If I’ve heard it once, I’ve heard it … well, you know how the saying goes. “Your daughter must just love having her photo taken!” or “Oh, your daughter must be so much better at having her photo taken than [insert self-deprecating comment about comment maker’s own children].”
Considering she’s had a lens stuck thisclose to her face since she was fresh out of the womb, you’d think they’re right. She should know by now how to prop her chin, her hip, her hands. But let me let you in on every photographer parent’s secret shame: we much prefer your kids to our own, at least at picture time.
Our kids aren’t trained monkeys, ready to perform on cue. Nor are they particularly fond of their parents’ proclivities. Which they protest. Loudly. And often. Usually by informing us that we’re A. the meanest parents ever and B. absolutely ruining their lives.
Sometimes they run from us. Other times they just sit there, pouting. The latter makes for hilarious photos, but alas, they warn us in no uncertain terms that we are not to share them with the world.
Your kids, on the other hand? Well, let’s just examine the evidence:
1. You’re bribing them. Whether it’s LEGO sets or a trip to the movies, chances are you have promised them something entirely enticing … and for once we don’t have to pay the price tag.
2. You’re behind us. Literally. If you’ve hired us to take photos of your kids, chances are you’re standing in a spot somewhere to our rear, making goofy faces that they can’t help but laugh at. And we thank you for your service.
3. They laugh at our jokes. Either it’s because they haven’t heard them 1,000 times before or because you’ve taught them to be polite to strangers, but hey, we’ll take it over the “Moooooooooooom, come ooooooooooooon” either way.
4. Suggestions are taken for what they are — suggestions.
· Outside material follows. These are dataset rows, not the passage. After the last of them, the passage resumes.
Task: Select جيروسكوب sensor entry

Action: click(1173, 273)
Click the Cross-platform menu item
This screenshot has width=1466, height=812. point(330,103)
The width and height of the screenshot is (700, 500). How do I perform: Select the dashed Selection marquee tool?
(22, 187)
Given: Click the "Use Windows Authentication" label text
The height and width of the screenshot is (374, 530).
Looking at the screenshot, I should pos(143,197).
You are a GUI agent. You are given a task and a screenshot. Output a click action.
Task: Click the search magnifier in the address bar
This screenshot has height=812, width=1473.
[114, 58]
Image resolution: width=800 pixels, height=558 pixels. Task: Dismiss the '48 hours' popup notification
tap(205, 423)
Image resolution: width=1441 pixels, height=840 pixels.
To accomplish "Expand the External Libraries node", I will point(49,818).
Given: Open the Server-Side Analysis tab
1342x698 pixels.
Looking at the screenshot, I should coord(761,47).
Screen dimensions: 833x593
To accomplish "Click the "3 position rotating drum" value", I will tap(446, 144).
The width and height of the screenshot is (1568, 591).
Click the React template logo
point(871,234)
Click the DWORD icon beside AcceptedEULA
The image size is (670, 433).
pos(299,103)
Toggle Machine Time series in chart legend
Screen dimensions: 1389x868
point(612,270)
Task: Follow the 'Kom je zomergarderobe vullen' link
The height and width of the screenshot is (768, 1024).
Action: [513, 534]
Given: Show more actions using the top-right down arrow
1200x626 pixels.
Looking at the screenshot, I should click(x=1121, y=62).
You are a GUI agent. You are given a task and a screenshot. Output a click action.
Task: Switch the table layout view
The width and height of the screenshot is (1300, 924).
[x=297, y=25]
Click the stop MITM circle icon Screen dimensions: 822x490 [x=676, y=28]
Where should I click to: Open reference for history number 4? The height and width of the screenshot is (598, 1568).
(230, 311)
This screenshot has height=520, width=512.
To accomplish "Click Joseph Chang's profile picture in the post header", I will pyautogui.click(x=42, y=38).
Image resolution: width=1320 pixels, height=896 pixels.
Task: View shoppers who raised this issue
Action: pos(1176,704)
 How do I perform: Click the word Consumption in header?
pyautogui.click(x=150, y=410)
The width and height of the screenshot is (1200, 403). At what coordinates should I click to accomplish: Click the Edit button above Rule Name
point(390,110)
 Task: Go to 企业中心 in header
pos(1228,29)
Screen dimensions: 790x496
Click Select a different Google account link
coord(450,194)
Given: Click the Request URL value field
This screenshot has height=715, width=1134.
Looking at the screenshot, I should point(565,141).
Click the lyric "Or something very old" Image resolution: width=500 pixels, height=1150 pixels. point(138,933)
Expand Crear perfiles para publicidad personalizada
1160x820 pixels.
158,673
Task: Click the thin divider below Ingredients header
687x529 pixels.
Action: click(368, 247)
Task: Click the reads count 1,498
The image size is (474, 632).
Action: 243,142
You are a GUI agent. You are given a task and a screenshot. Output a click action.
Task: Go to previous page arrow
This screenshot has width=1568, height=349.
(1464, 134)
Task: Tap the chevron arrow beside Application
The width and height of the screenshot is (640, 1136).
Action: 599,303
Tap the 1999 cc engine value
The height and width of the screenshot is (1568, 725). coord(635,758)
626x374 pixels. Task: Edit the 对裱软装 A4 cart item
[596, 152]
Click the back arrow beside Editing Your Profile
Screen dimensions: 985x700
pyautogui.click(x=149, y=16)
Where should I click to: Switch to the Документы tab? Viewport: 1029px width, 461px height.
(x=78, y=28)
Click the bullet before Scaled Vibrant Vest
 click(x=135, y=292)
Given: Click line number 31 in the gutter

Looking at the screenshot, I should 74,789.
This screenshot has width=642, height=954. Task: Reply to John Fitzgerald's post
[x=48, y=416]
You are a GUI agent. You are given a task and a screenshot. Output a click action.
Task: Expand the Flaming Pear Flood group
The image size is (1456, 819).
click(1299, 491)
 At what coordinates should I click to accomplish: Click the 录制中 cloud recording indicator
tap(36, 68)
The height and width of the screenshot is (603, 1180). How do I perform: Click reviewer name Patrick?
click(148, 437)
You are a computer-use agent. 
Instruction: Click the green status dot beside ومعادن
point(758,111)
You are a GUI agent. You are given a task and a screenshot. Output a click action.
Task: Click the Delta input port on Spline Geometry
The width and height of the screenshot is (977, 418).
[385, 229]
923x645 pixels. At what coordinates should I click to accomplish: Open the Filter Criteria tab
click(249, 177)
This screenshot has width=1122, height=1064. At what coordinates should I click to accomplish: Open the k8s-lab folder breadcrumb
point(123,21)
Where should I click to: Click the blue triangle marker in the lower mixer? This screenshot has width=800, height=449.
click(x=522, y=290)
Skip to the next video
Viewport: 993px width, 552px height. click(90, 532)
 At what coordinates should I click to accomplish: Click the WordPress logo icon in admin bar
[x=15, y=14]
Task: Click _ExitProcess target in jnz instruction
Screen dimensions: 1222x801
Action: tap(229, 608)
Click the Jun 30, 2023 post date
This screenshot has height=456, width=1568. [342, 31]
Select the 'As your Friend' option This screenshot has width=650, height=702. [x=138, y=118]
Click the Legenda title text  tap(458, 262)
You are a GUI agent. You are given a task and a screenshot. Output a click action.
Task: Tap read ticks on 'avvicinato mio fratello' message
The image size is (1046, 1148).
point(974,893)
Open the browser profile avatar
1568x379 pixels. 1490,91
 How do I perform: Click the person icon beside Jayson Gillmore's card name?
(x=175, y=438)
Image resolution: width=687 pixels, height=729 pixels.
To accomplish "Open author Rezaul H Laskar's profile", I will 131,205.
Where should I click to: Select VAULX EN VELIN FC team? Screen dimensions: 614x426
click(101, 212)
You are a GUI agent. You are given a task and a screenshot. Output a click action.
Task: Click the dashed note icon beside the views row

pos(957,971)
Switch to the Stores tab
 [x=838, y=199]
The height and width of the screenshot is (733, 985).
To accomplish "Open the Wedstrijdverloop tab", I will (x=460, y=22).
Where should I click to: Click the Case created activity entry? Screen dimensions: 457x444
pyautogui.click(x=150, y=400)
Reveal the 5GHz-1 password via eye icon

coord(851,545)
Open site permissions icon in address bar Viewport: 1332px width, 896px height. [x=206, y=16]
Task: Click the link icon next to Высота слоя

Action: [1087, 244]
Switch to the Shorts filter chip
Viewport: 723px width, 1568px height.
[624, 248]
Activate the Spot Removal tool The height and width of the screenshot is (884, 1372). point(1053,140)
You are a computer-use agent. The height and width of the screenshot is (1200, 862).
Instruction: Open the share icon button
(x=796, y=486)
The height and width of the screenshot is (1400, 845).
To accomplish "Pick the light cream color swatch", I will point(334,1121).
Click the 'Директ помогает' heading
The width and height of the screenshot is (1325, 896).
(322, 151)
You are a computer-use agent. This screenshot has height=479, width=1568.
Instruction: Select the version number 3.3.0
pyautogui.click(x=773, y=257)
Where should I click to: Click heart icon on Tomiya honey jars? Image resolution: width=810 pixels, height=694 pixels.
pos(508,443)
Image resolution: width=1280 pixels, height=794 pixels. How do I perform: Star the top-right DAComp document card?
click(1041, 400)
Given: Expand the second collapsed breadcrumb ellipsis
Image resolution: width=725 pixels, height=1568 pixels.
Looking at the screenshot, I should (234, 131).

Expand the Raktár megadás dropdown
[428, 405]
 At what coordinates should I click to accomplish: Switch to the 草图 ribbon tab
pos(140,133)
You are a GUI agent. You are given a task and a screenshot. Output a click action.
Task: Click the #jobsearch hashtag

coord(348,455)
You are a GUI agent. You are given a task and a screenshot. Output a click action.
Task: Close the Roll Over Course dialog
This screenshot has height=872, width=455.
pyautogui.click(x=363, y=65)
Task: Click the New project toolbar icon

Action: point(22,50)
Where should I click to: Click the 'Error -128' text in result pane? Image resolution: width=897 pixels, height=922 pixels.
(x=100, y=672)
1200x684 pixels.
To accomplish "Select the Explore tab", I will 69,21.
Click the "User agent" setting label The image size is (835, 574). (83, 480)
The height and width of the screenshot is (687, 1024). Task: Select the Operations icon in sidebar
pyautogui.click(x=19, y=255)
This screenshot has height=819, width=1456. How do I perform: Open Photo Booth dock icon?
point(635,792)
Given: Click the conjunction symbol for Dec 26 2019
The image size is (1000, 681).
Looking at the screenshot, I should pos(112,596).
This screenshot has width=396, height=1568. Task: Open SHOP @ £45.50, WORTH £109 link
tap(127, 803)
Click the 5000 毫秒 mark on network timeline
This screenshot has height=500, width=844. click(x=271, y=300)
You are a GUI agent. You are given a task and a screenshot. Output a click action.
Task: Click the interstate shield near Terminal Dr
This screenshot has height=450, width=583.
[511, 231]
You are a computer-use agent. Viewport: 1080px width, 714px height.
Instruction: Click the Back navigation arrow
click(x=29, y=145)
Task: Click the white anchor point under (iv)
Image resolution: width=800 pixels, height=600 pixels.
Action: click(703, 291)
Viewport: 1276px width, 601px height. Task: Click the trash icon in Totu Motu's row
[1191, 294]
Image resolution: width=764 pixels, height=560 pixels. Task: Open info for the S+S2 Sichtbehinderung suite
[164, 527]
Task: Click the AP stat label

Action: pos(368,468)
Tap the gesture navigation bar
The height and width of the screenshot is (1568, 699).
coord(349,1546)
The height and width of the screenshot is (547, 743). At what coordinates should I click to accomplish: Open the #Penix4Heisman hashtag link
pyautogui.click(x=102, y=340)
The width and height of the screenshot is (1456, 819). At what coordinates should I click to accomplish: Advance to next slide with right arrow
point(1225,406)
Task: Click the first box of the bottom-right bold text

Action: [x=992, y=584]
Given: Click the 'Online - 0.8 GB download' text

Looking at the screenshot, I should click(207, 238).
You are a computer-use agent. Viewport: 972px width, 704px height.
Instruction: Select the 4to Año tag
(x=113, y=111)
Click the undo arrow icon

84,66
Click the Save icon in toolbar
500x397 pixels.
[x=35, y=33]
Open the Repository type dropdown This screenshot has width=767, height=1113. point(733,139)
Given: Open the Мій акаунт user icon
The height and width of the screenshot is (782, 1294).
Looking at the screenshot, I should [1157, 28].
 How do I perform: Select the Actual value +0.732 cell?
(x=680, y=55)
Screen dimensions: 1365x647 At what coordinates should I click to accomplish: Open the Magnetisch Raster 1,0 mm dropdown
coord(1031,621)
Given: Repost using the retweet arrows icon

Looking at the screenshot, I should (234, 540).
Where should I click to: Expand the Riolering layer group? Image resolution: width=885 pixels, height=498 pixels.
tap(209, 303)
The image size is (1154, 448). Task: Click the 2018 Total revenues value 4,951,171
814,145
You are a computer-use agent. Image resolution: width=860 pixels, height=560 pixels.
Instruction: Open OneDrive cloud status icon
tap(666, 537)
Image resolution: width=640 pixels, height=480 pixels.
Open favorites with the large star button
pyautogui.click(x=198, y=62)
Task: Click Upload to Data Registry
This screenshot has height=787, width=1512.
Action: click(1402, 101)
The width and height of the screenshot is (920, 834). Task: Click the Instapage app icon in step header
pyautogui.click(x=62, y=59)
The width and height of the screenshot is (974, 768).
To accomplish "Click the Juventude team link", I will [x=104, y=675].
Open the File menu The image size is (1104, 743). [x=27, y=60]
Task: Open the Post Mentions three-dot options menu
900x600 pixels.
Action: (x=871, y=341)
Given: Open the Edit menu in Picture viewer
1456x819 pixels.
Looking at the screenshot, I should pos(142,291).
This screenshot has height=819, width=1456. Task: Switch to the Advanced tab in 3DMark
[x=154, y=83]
Your kid doesn’t take “show me that teeth” as evidence that you “hate” their smile, prompting a 5-minute sulk off where the lighting stinks and they know you won’t venture. At least not when we say it. If they have an existential life crisis because you said it, well, that’s your cross to bear.
5. We fascinate them. You know what’s really cool to kids who aren’t used to fancy digital cameras? Everything about them. They like to look at the back of the screen! Ask why our flash is pointing up instead of out. Offer to help hold our reflectors. They’re like city kids seeing their first-ever cow. Our lovely spawn on the other hand? They have been spitting out words like aperture and exposure since they were 2-years-old, but they’re pretty sure SLR is short for Satan’s Life Ruiner.
6. We’re not responsible for the evil that is destroying their lives as they know it. Forced to wear fancy clothes? Taken away from their favorite toys? Sorry, Mom and Dad, but that’s on you this time. Phew!